Many financial professionals who advise baby boomers say they are trying to prepare clients for the possibility that Medicare might collapse, or sharply curtail benefits, just when they need post-retirement medical care the most.
Already, most younger boomers “want to count on being financially independent on their own,” says Tracey Baker, a Fairfax, Va., retirement planner who serves as chairman of the National Capital Area chapter of the Financial Planning Association, Denver.
Now, economists at the federal Centers for Medicare and Medicaid Services have added to anxiety about the future of Medicare by publishing good news about overall U.S. health care spending along with frightening news about Medicare spending.
The good news is that the economists’ paper, which appears in the health policy journal Health Affairs, shows that overall U.S. health care spending growth slowed to 7.9% in 2004, down from 8.2% in 2003. The figure is still higher than the general inflation rate, but now it’s stayed in the single digits for three straight years.
But the economists note in the same paper that the rate of Medicare spending growth increased to 8.9% in 2004, up from 6.6% in 2003. Part of the increase was due to changes in program structure, such as a congressional mandate to increase reimbursement rates for rural health care providers and some managed care plans, but part of the increase was due to beneficiaries’ increased use of physician services and home health care, the economists write.
Medicare spending growth accelerated in 2004 even though the huge new Medicare Part D prescription program had not yet started paying claims.
Meanwhile, despite all the recent fuss about the solvency of the Social Security trust funds, economists emphasize that Social Security seems likely to stay solvent for at least a few decades. Meanwhile, the Medicare trust fund that covers hospital care and home health care could run out of cash as early as 2013, when the oldest boomers are 67, say analysts at AARP, Washington.
Even under the “intermediate cost” projection, the Medicare hospital care trust fund could run out of cash by about 2020, when the oldest boomers are about 74, the analysts write.
What can financial professionals and their clients do about this situation?
Aetna, Hartford, has worked with the FPA to help boomers prepare for any future retiree health climate by making realistic projections of their post-retirement health costs and making efforts to fund those costs.
Americans “don’t tend to think about health in retirement,” says Dr. Dexanne Clohan, a medical director for national accounts at Aetna. “They tend to include things like their rent or mortgage, their groceries, even travel and entertainment before health.”
Preretirees expect to spend an average of less than $300 per month on health care, but the actual average is about $640, Clohan says.
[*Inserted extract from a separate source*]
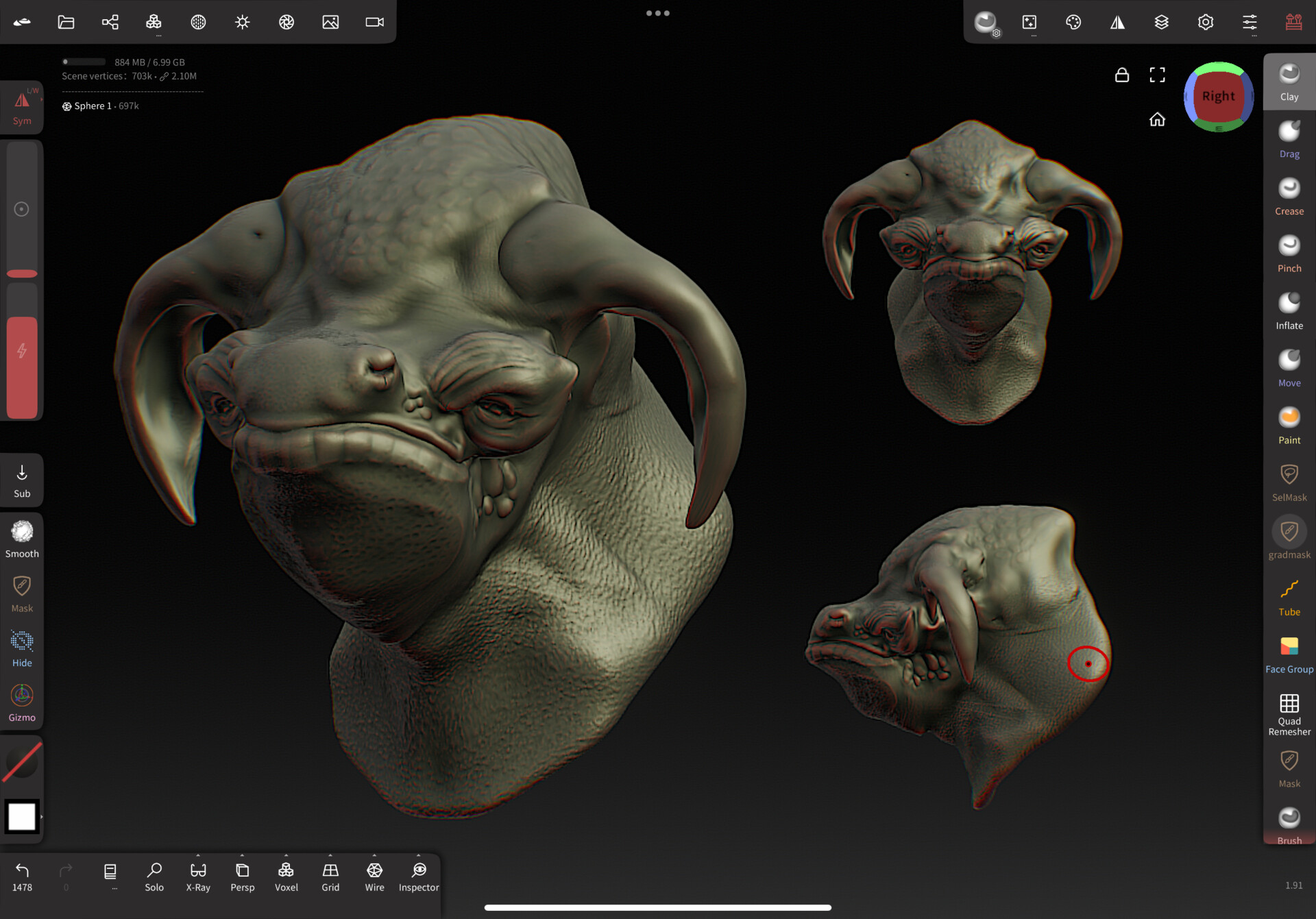The width and height of the screenshot is (1316, 919).
Task: Select the Crease brush tool
Action: pyautogui.click(x=1289, y=195)
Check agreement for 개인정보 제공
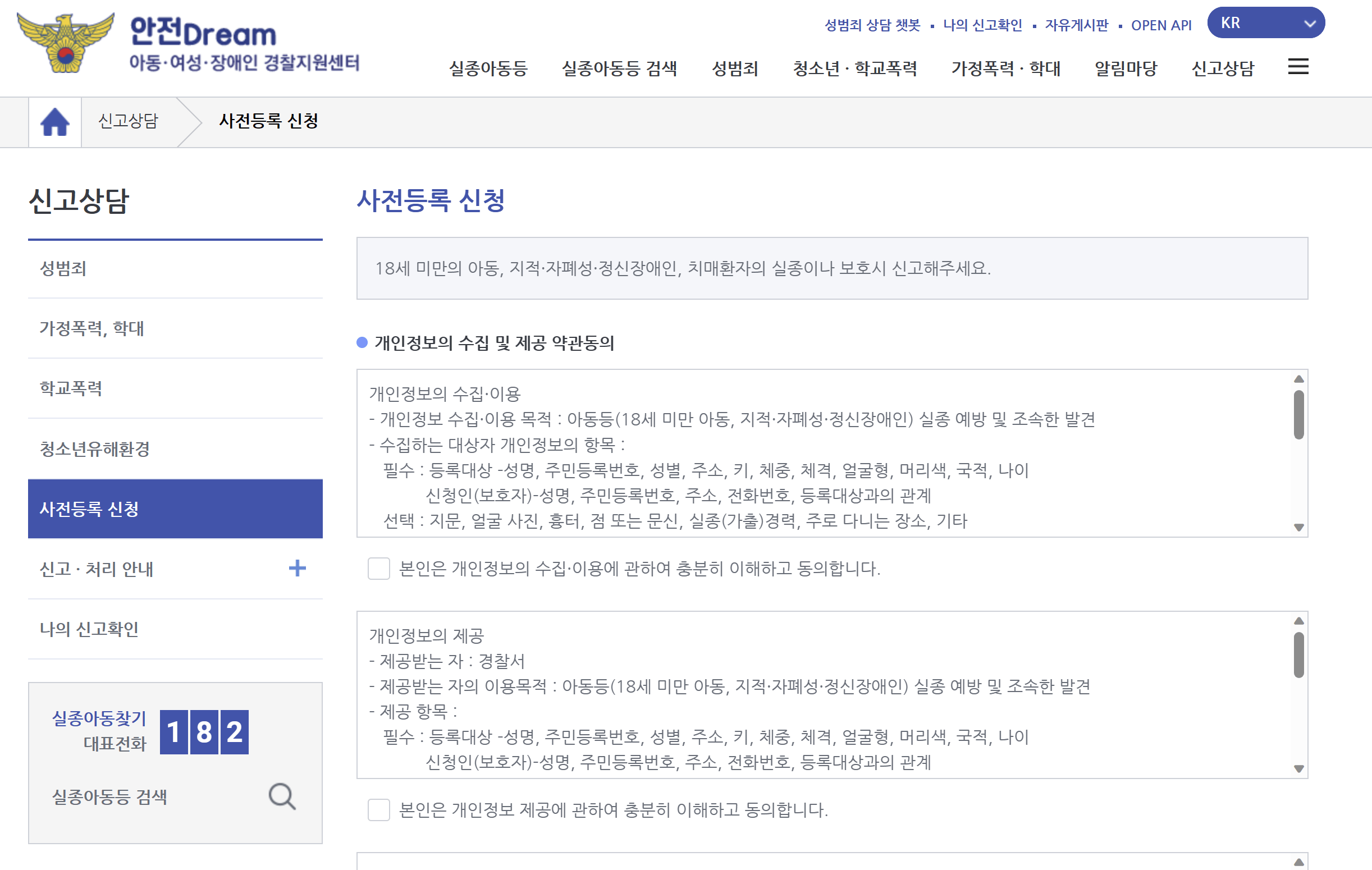Viewport: 1372px width, 870px height. 379,809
Worse, “it’s impossible for any of us to know for sure what medical costs and the political landscape will be 15 years from now,” Clohan says.
Flexible Benefit Service Corp., Rosemont, Ill., and Emeriti Retirement Health Solutions, New Windsor, N.Y., are examples of organizations trying to address boomers’ urgent retirement health savings needs by establishing special retiree health savings programs.
Flexible Benefit is aiming at healthy retirees with a new health savings account-based program that will rely on the fact that the HSA law permits workers age 55 and over to make extra-large HSA contributions. Boomers who contribute to Flexible Benefit’s HSA55 accounts and keep the money there could save more than $60,000 over 10 years, the firm says.
In theory, solid investment growth of HSA assets could double or even triple the total for boomers who are able to postpone drawing on the HSA funds until they are in their late 70s.
Emeriti has worked with Fidelity Investments, Boston, and Aetna to set up the Emeriti Program, which uses voluntary employees’ beneficiaries associations to help universities and colleges use pretax cash and academic employees to use after-tax income to prefund post-retirement health care costs.
Down in the trenches, “we haven’t had clients set aside a specific portfolio that’s set aside to fund specific health care needs,” Baker says.
She believes most of her retirement planning clients prefer to start by making realistic cost projections, then use a single account to try to meet overall funding needs.